### EXERCISE INSTRUCTIONS
From the material below, pull each line containing the string "will".

- - -

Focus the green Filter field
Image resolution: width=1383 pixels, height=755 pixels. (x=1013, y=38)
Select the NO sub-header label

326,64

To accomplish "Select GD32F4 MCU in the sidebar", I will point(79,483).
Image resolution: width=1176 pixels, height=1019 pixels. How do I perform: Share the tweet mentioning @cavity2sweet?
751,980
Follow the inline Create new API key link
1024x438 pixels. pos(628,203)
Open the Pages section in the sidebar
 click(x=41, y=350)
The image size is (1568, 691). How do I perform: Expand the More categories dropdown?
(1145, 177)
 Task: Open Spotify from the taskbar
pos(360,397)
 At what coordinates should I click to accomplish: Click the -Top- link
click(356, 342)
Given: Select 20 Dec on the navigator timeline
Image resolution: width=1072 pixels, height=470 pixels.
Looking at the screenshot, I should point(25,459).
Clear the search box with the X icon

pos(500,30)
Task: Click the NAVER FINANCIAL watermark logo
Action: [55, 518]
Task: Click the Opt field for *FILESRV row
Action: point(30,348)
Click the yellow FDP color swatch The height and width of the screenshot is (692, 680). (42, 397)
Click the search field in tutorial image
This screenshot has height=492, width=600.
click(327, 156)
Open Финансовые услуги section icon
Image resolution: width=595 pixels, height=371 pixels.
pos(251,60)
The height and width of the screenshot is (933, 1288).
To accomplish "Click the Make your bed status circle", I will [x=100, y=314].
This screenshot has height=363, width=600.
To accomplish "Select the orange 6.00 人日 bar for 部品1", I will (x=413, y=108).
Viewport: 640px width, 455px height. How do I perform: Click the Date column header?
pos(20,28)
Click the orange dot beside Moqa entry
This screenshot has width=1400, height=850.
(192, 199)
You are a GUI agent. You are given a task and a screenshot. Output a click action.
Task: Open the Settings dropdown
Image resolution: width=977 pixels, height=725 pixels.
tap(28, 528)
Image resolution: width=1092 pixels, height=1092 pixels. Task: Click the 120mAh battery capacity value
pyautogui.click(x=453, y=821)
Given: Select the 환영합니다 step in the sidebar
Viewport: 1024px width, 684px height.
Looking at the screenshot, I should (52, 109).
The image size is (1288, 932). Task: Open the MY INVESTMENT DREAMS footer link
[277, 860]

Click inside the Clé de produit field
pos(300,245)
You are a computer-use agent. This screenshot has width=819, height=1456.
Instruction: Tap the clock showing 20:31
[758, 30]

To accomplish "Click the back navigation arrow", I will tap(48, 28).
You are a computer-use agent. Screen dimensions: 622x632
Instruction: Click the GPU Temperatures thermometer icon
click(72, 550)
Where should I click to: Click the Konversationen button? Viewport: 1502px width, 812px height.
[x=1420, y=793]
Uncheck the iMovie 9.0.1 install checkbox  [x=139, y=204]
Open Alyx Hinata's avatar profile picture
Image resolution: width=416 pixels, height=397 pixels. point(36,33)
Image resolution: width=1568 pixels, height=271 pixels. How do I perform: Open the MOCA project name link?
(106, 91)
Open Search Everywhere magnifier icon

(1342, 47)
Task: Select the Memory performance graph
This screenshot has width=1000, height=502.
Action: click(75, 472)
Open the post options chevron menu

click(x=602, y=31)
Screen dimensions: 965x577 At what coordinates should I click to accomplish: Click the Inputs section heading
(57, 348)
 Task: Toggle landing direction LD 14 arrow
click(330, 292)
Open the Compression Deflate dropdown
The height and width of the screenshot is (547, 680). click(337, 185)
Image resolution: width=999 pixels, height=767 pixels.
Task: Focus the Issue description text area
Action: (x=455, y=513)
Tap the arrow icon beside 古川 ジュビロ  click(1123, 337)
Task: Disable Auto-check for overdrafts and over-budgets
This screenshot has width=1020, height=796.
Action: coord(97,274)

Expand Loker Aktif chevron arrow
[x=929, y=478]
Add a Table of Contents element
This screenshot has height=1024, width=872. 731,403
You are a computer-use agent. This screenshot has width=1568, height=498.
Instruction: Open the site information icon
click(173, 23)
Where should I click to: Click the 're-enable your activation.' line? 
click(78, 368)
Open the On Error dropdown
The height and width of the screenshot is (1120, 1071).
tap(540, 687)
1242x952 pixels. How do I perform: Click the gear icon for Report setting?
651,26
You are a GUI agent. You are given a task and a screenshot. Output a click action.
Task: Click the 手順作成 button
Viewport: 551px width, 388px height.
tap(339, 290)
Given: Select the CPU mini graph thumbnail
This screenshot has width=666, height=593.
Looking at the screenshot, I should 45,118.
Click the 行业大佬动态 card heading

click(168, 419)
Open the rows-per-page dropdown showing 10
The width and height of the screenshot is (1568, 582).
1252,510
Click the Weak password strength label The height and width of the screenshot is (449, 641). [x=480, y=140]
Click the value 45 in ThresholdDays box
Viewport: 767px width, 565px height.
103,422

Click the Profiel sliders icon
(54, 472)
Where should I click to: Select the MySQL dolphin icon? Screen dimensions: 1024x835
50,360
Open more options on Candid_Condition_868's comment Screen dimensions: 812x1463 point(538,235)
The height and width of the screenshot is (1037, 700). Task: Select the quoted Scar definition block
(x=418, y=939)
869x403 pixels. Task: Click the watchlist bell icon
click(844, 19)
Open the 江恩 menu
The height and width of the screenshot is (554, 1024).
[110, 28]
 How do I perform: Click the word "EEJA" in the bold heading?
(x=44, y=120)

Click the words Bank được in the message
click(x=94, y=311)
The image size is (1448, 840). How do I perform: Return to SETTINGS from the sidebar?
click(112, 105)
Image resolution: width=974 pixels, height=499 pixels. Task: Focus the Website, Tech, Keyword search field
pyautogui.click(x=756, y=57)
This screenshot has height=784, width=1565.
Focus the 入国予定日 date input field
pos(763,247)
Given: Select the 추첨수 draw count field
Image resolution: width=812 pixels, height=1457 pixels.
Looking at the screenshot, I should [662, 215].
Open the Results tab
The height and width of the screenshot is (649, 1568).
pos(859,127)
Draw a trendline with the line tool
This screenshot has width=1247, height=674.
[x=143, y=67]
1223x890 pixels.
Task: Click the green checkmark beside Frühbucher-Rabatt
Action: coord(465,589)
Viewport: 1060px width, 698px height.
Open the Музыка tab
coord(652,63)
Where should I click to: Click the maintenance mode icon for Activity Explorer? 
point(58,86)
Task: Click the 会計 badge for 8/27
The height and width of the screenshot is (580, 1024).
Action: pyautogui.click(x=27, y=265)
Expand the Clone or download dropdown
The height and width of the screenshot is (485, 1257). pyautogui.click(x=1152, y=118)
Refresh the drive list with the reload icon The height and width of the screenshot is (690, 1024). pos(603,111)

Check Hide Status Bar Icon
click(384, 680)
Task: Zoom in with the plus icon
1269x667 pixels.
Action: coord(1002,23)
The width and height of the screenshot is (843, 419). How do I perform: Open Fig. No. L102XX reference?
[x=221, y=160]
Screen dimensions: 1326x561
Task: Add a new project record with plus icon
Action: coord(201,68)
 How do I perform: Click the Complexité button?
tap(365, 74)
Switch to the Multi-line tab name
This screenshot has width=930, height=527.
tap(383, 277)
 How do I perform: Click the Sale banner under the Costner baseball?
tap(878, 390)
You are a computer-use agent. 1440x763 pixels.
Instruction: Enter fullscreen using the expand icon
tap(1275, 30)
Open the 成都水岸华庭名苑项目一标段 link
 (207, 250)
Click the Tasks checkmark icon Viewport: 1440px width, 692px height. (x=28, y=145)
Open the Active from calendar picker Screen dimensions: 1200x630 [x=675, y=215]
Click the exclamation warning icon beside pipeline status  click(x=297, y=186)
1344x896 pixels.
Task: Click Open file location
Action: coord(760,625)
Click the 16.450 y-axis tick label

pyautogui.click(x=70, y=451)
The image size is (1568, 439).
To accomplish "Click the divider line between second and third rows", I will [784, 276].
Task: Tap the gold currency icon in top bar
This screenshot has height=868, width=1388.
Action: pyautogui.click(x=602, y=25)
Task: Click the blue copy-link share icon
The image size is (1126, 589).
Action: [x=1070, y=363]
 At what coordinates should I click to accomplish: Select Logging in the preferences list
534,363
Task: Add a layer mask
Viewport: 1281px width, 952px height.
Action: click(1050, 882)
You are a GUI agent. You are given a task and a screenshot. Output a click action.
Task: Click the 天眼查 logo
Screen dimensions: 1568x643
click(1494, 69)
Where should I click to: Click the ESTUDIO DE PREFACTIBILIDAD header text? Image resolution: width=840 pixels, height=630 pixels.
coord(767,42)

- - -

### OUTPUT FOR THIS EXERCISE
To accomplish "Select GD32F4 MCU in the sidebar", I will point(79,483).
To accomplish "Click the Make your bed status circle", I will [x=100, y=314].
To accomplish "Select the orange 6.00 人日 bar for 部品1", I will (x=413, y=108).
To accomplish "Click the back navigation arrow", I will tap(48, 28).
To accomplish "Click the divider line between second and third rows", I will [784, 276].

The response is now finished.